*** Block opens ***
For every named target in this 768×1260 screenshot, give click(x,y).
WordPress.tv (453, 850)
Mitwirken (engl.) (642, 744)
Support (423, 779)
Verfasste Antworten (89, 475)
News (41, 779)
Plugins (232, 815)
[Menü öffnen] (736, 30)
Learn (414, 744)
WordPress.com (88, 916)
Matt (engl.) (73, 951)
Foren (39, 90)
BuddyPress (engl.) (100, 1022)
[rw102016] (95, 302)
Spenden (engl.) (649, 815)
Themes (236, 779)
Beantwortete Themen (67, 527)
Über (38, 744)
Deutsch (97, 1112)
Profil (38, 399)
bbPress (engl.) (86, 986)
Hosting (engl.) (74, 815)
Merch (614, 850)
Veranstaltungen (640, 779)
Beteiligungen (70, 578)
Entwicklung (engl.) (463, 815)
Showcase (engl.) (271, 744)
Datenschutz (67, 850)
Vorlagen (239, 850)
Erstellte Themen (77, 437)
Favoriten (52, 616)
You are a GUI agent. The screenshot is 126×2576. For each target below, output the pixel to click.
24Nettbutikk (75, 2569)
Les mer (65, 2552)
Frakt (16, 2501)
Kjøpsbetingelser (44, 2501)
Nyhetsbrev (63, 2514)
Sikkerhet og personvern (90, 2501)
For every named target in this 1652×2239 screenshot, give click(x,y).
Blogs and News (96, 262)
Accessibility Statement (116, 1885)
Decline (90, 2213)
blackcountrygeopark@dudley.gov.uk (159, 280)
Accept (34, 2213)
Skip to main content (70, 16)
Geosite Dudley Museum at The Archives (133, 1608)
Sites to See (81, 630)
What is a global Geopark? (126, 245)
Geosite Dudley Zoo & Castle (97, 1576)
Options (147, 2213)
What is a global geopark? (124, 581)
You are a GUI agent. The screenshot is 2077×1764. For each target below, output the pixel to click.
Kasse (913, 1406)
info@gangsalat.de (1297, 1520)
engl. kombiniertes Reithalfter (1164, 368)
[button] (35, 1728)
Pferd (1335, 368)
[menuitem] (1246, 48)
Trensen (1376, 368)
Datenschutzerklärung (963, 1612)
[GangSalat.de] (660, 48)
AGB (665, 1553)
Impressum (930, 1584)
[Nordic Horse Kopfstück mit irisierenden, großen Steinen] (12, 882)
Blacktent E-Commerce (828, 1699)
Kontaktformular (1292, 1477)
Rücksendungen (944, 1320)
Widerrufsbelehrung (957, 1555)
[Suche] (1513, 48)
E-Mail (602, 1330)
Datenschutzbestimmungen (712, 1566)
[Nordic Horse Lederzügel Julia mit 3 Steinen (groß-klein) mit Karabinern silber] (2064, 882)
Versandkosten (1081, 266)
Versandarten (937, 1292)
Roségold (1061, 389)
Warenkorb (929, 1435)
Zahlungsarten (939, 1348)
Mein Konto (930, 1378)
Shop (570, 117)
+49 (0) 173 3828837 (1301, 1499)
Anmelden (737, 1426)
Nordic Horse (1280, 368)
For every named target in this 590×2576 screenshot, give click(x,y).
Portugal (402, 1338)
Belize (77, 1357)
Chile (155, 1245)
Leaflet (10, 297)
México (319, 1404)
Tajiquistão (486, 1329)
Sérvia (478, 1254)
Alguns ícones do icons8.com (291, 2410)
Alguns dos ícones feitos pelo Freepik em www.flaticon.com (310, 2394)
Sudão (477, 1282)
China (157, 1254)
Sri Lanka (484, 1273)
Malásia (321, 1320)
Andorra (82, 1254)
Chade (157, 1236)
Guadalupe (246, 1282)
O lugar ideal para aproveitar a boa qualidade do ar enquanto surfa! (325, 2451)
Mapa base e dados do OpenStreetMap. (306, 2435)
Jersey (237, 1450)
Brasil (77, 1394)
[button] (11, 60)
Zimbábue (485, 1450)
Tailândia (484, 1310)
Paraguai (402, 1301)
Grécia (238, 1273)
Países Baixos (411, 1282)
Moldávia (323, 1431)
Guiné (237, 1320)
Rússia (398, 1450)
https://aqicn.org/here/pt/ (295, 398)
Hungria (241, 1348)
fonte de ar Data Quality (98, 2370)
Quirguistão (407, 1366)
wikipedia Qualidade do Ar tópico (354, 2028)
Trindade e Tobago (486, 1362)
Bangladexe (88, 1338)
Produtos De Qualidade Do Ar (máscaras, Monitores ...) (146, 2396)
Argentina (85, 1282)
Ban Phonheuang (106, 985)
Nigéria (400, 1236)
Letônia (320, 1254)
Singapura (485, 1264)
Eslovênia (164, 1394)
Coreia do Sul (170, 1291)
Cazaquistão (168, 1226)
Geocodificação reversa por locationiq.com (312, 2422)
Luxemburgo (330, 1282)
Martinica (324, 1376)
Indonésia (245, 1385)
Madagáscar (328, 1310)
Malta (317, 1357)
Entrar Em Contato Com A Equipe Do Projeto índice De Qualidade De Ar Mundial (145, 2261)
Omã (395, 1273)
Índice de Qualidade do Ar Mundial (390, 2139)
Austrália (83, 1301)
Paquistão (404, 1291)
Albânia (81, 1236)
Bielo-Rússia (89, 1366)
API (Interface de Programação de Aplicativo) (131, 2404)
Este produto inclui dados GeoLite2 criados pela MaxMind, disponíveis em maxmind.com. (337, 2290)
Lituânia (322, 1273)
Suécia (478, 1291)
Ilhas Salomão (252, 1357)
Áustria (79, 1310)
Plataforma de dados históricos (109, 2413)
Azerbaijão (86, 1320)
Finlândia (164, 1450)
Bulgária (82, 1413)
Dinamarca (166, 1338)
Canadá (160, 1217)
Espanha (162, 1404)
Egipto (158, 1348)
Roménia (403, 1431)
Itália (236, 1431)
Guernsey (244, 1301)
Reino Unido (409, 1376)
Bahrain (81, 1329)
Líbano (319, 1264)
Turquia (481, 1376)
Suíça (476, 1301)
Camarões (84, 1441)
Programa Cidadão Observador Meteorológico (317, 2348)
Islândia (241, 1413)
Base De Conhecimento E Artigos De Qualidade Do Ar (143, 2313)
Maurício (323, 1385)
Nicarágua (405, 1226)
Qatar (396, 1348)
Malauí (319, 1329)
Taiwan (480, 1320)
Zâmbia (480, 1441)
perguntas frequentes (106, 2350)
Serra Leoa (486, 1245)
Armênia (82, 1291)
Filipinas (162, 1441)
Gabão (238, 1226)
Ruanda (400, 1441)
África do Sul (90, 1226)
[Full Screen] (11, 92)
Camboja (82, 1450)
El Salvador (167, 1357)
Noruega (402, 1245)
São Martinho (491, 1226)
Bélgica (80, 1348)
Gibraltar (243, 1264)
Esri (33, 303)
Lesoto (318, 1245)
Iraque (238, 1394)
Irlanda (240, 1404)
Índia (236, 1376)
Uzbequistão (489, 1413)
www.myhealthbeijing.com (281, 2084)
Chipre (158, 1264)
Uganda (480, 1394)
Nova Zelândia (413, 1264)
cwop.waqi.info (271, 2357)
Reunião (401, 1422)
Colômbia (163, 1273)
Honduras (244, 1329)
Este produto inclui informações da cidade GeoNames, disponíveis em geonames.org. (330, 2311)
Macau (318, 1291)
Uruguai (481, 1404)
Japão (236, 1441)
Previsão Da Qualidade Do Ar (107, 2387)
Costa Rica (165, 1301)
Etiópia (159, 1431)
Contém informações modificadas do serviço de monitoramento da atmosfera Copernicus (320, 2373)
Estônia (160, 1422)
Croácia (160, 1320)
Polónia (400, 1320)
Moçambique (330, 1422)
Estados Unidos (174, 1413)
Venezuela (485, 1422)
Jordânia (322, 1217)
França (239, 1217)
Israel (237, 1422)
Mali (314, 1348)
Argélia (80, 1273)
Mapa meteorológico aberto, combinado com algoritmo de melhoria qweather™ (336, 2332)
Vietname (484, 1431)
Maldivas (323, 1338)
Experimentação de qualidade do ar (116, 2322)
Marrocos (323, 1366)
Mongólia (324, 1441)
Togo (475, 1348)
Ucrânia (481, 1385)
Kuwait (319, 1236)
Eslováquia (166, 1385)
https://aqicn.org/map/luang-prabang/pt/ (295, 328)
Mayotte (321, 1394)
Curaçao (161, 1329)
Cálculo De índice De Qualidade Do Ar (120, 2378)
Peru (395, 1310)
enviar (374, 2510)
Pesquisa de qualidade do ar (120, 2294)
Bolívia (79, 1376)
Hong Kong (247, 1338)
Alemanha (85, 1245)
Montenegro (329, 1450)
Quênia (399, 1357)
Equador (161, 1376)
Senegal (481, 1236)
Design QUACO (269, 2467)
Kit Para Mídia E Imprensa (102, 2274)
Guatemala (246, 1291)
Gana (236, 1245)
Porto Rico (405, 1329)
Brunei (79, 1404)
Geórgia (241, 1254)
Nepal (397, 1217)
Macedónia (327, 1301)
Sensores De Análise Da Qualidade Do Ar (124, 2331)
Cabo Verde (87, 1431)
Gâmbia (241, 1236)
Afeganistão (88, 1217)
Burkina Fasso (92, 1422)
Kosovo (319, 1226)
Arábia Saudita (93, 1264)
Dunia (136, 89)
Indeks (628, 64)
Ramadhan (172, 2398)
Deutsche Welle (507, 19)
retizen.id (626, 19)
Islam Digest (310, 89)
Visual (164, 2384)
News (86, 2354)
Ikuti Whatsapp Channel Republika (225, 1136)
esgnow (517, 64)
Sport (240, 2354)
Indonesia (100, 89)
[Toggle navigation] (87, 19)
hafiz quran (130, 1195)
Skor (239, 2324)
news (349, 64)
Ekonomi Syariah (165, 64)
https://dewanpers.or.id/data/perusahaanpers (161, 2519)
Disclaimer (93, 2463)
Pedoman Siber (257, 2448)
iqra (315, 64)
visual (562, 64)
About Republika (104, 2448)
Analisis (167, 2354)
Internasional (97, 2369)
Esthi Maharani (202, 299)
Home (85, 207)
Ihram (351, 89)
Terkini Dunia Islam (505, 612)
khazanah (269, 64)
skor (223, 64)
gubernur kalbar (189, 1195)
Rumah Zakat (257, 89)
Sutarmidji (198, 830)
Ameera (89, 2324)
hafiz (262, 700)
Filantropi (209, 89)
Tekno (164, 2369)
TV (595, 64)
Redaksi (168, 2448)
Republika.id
*** Block closes ***
Exercise prompt: In the listing above, find the line with "Nepal (397, 1217)" and the line with "About Republika (104, 2448)", then print exactly those two lines and every line between them, and nothing more.

Exercise output:
Nepal (397, 1217)
Macedónia (327, 1301)
Sensores De Análise Da Qualidade Do Ar (124, 2331)
Cabo Verde (87, 1431)
Gâmbia (241, 1236)
Afeganistão (88, 1217)
Burkina Fasso (92, 1422)
Kosovo (319, 1226)
Arábia Saudita (93, 1264)
Dunia (136, 89)
Indeks (628, 64)
Ramadhan (172, 2398)
Deutsche Welle (507, 19)
retizen.id (626, 19)
Islam Digest (310, 89)
Visual (164, 2384)
News (86, 2354)
Ikuti Whatsapp Channel Republika (225, 1136)
esgnow (517, 64)
Sport (240, 2354)
Indonesia (100, 89)
[Toggle navigation] (87, 19)
hafiz quran (130, 1195)
Skor (239, 2324)
news (349, 64)
Ekonomi Syariah (165, 64)
https://dewanpers.or.id/data/perusahaanpers (161, 2519)
Disclaimer (93, 2463)
Pedoman Siber (257, 2448)
iqra (315, 64)
visual (562, 64)
About Republika (104, 2448)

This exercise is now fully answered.